Data Characteristics
You have access to:
- Raw sources: Zendesk tickets (subject + body), chat transcripts, agent internal notes, disposition codes, resolution outcomes, CSAT, refund amounts, and handle time.
- Volume: ~4.2B messages/utterances; ~650M “tickets” after conversation grouping.
- Text length: chat turns 1–40 tokens; emails 30–2,000 tokens (median ~180).
- Languages: English 78%, Spanish 12%, Portuguese 6%, other 4%.
- Domain vocabulary: SKU IDs, order IDs, carrier names, payment processors, policy terms (“A-to-Z claim”, “returnless refund”), and abbreviations used by agents.
- Labels: Only ~8% of tickets have reliable structured labels (issue type) due to taxonomy drift; however, you have outcomes (refund issued, escalation, time-to-resolution) for nearly all tickets.
Success Criteria (Business)
A solution is “good enough” if it:
- Reduces median time-to-first-response by 25% via better routing and prioritization.
- Increases self-serve deflection by 10% for low-risk, repetitive issues (e.g., tracking, address changes).
- Maintains or improves CSAT while preventing overload: high-risk queues must not exceed current staffing capacity.
Constraints
- Latency: routing decisions must be produced in <150 ms per incoming ticket.

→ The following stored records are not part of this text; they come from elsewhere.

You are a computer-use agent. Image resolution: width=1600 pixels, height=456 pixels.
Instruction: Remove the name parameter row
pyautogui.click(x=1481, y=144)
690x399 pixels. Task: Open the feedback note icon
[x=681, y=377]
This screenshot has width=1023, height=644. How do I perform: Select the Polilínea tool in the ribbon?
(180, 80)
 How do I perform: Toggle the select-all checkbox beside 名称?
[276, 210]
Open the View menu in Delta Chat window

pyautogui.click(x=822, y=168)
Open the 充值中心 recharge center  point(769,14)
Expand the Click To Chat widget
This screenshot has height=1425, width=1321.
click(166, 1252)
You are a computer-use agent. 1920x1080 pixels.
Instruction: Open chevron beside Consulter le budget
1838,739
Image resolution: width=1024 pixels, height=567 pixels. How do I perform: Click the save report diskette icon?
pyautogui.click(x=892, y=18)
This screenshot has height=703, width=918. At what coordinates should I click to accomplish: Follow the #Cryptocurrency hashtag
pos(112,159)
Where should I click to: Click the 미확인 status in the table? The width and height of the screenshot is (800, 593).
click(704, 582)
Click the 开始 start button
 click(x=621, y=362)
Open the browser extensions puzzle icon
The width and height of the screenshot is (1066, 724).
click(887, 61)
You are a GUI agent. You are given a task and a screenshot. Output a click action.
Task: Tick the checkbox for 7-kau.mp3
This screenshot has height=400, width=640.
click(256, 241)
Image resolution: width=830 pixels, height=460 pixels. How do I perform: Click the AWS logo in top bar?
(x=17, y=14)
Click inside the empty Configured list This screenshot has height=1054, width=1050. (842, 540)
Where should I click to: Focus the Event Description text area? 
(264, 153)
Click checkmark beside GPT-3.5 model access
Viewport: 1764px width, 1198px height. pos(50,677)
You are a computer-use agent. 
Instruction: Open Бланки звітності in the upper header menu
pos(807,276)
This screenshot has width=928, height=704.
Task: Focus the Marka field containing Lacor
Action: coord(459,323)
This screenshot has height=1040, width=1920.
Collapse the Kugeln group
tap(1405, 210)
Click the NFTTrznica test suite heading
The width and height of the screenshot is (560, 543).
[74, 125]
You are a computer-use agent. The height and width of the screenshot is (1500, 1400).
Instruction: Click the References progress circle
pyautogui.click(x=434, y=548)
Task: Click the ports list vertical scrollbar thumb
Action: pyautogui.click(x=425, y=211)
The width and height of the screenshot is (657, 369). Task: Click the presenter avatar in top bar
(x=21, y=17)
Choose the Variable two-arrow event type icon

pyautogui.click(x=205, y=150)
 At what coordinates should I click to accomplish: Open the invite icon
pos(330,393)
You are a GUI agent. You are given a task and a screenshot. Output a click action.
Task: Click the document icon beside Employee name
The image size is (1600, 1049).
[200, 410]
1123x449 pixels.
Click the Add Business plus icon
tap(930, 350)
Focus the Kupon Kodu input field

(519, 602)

- Privacy/Compliance: PII (names, emails, phone numbers, addresses, payment tokens) must be redacted; data cannot leave the VPC.
- Compute: training can use a multi-GPU cluster, but inference is limited to 2× A10 GPUs per region.
- Taxonomy drift: issue categories change quarterly; the system must be maintainable.
Requirements (Deliverables)
- Propose an end-to-end NLP approach that turns the historical corpus into (a) an automated ticket triage classifier (issue type + priority) and (b) a suggested next-best action (macro response template / KB article / escalation).
- Describe how you would create training data given sparse/noisy labels (e.g., weak supervision, distant labels from outcomes, active learning).
- Implement a baseline and an advanced model:
- Baseline: TF-IDF + linear classifier for issue type.
- Advanced: transformer fine-tuning for multi-task prediction (issue type + priority), with multilingual handling.
- Add a PII redaction + entity extraction layer (order IDs, SKUs, carrier, refund amount) to support analytics and templated responses.
- Define an evaluation plan tied to business metrics and include an error analysis strategy focused on high-cost mistakes (fraud/safety false negatives).
- Outline a deployment/monitoring plan for drift (new issue types, seasonal spikes, policy changes).